8. A food dehydrating apparatus according to claim 7, wherein the supporting plate (304) is rotatably connected to a plurality of second rotating shafts (301), a plurality of press rolls (302) are respectively provided on the plurality of second rotating shafts (301), and the sloping plate (4) and the supporting plate (304) are parallel to the second conveyor belt (303).

9. The food dehydration apparatus according to claim 8, wherein the outer wall of the housing (1) is provided with a first motor (2) and a second motor (3), the output end of the first motor (2) is provided with a first rotating shaft (201), the first rotating shaft (201) is provided with a rotating roller (202), the first conveyor belt (203) is arranged on the rotating roller (202), the inner wall of the housing (1) is further provided with an auxiliary plate (205) corresponding to the first conveyor belt (203), both side walls of the first conveyor belt (203) are provided with barrier strips (204), and the second rotating shaft (301) is arranged at the output end of the second motor (3).
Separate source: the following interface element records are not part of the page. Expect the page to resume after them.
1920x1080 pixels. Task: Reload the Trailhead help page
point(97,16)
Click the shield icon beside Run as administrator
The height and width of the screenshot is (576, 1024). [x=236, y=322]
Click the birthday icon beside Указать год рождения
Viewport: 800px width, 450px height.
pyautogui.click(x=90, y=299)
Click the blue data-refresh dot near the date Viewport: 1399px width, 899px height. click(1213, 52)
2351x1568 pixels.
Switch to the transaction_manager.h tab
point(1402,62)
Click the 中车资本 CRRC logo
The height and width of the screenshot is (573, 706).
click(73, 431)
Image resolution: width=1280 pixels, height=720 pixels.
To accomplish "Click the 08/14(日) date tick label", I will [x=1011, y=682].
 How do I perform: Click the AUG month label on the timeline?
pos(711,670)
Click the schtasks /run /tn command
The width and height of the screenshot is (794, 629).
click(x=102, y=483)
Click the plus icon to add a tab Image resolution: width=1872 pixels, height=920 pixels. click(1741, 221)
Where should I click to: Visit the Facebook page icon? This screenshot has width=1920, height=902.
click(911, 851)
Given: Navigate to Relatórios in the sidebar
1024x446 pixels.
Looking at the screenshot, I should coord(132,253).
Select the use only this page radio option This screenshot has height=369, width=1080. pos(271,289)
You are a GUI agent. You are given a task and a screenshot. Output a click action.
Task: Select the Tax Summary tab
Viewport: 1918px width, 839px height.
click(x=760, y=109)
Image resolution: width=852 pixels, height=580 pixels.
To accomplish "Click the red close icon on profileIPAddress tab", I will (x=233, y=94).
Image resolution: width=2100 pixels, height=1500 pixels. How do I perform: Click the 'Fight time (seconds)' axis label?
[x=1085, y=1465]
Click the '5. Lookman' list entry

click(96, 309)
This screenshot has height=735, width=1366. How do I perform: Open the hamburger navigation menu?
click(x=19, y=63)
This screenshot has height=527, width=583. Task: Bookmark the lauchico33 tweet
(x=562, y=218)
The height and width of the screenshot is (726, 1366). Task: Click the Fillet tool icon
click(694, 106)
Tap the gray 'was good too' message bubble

10. The food dewatering device according to claim 1, characterized in that the second vertical plate (501) is provided with a through hole (502), a supporting block (504) is fixedly connected between the partition plate (503) and the inner wall of the shell (1), the filter screen (505) is placed on the supporting block (504), the shell (1) is provided with a rotating door (506) corresponding to the filter screen (505), the shell (1) is also provided with supporting legs (102), and a placing plate (103) is arranged between the supporting legs (102) and the outer wall of the shell (1).